"“Felizes aqueles que acreditam sem ver”. Agora que aqui estamos, nao dá para acreditar. Nenhuma palavra, nenhuma imagem tem o dom de mostrar o que a nossa vista alcança. Estamos hipnotizados pela imensidão destes horizontes. Tem sido uma perfeita harmonia de paisagens imponentes que nos mostram a insignificância do ser humano perante a grandeza da natureza.
Volvidos apenas alguns dias nesta Carretera Austral, que atravessa todo o territorio chileno, depressa concluímos que nela só circulam jipes, pick-ups, mini bus e... nós! No entanto, todo o automobilista tem um gesto de saudação para connosco, um aceno de mão, embora a velocidade a que circulam lance uma nuvem de poeira sobre nós. “No pasa nada”, a beleza das montanhas e dos lagos em redor nao é beliscada pelo pó da estrada.

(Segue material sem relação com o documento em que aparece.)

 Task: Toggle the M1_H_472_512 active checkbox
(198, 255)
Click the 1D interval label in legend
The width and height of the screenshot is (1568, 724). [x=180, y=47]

O substantivo “isolamento” não chega para traduzir as enormes e quase invencíveis distâncias que nos separam de qualquer povoado, ponto de abastecimento ou pessoas. Para estarmos hoje, dia 20, na Argentina, foi preciso forçar a sorte até ao limite: tinhamos de apanhar o único ferry boat da semana, num sábado, de Vila O’ Higgins para Candelario Mansila. Para atingirmos esse objectivo tivemos de percorrer quase 150kms pela noite dentro, para chegarmos ao fim da Carretera Austral, local de embarque do dito ferry. Nesta mítica estrada sul-americana, passaram-nos pelos olhos momentos de contemplação e introspecção que nos irão marcar para o resto da nossa vida. Deixamos aqui um pedaço de nós e levamos connosco a imensidão das paisagens mais famosas do planeta."